* ABOUT THIS EXERCISE *
Would you transcribe the entries below, beginning at the line with "Viewport: 1522px width, 652px" and ending after the line with "Instruction: Click the", exactly, with no picture and nothing more?

* DATA EXTRACT *
=== Section Start ===

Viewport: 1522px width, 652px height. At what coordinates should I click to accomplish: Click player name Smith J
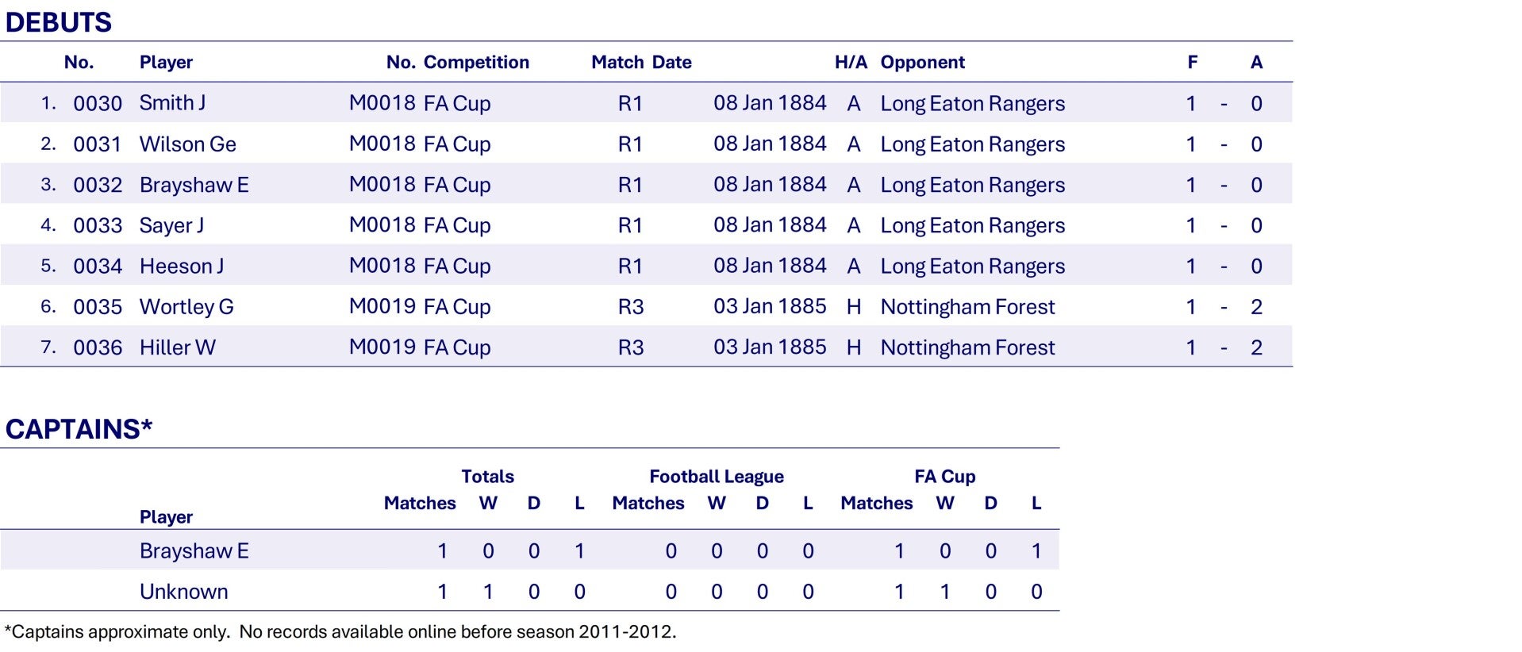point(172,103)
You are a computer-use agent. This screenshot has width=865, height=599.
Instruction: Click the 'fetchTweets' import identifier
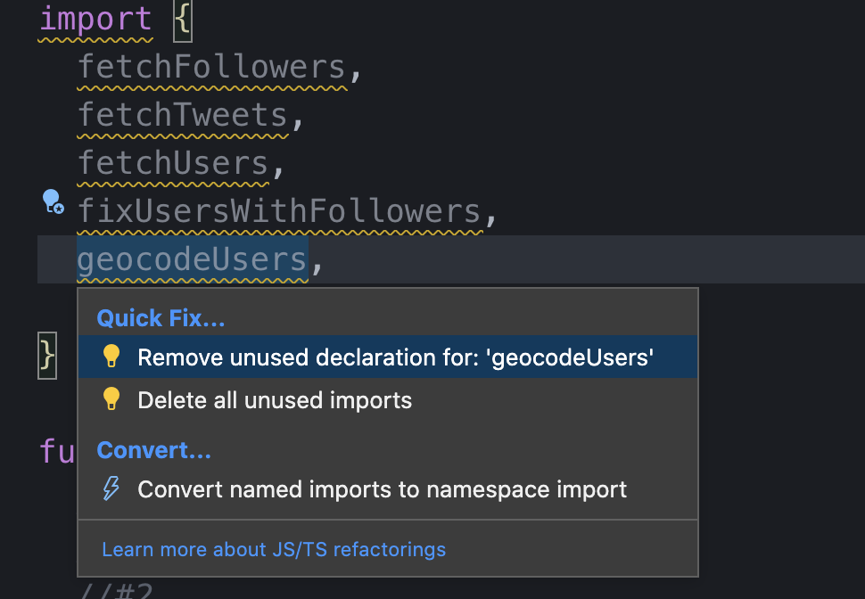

=== Section End ===
=== Section Start ===

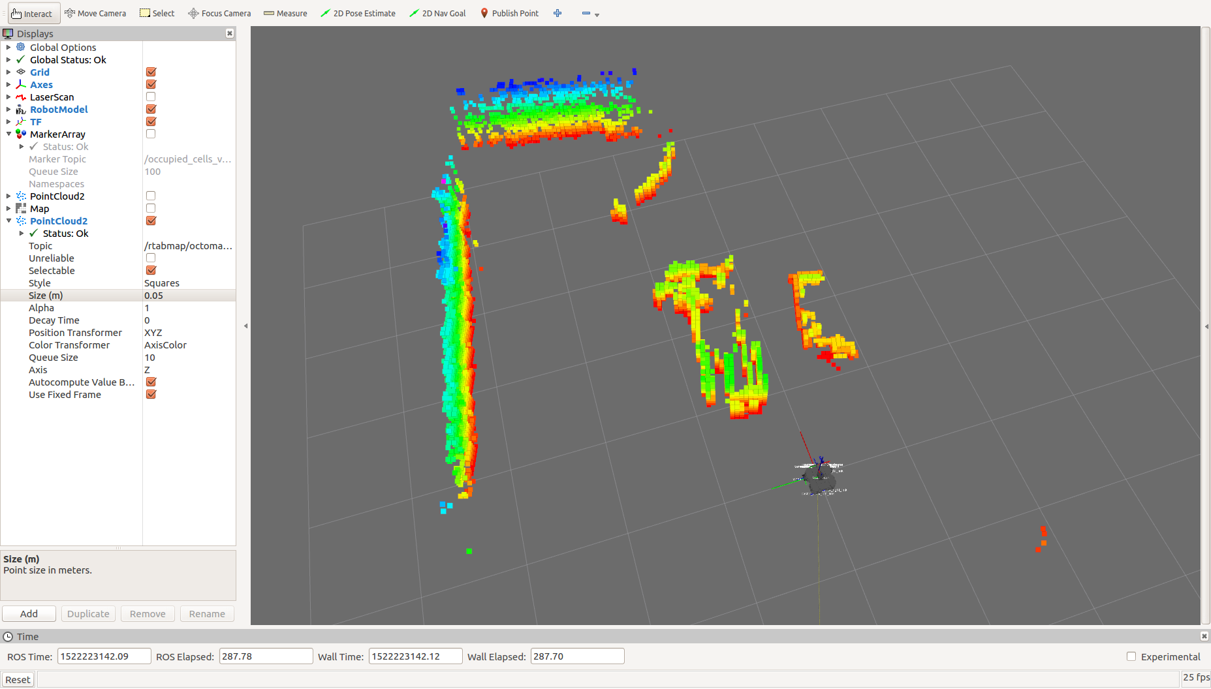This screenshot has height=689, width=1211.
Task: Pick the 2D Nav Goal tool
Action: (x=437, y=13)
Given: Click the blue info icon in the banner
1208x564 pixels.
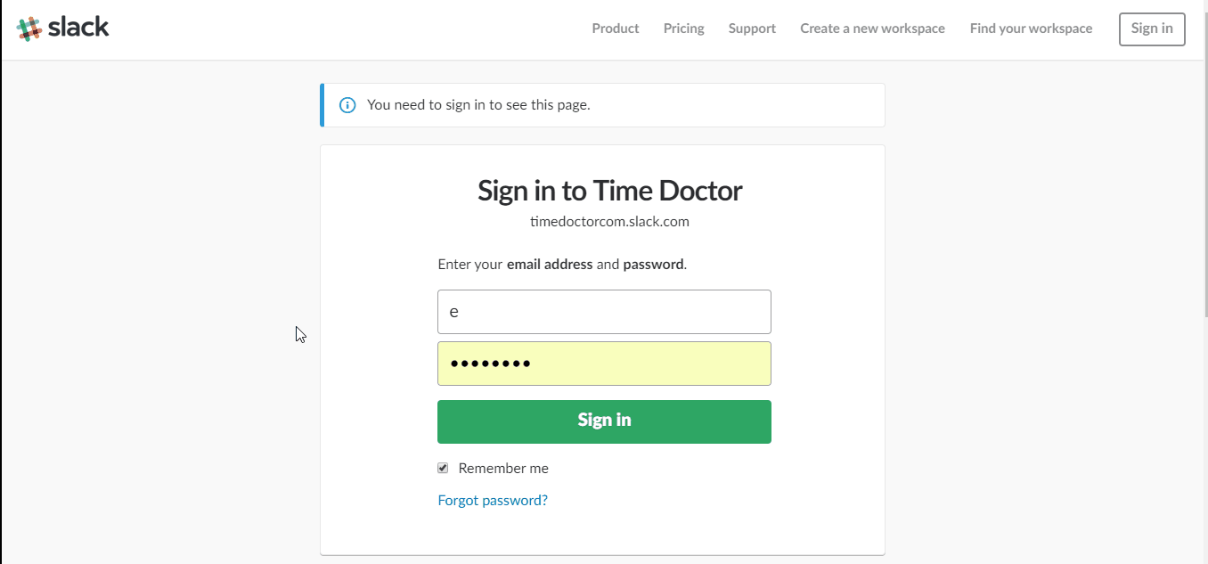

=== Section End ===

* OUTPUT OF THE EXERCISE *
Viewport: 1522px width, 652px height. At what coordinates should I click to accomplish: Click player name Smith J
point(172,103)
You are a computer-use agent. This screenshot has width=865, height=599.
Instruction: Click the 'fetchTweets' import identifier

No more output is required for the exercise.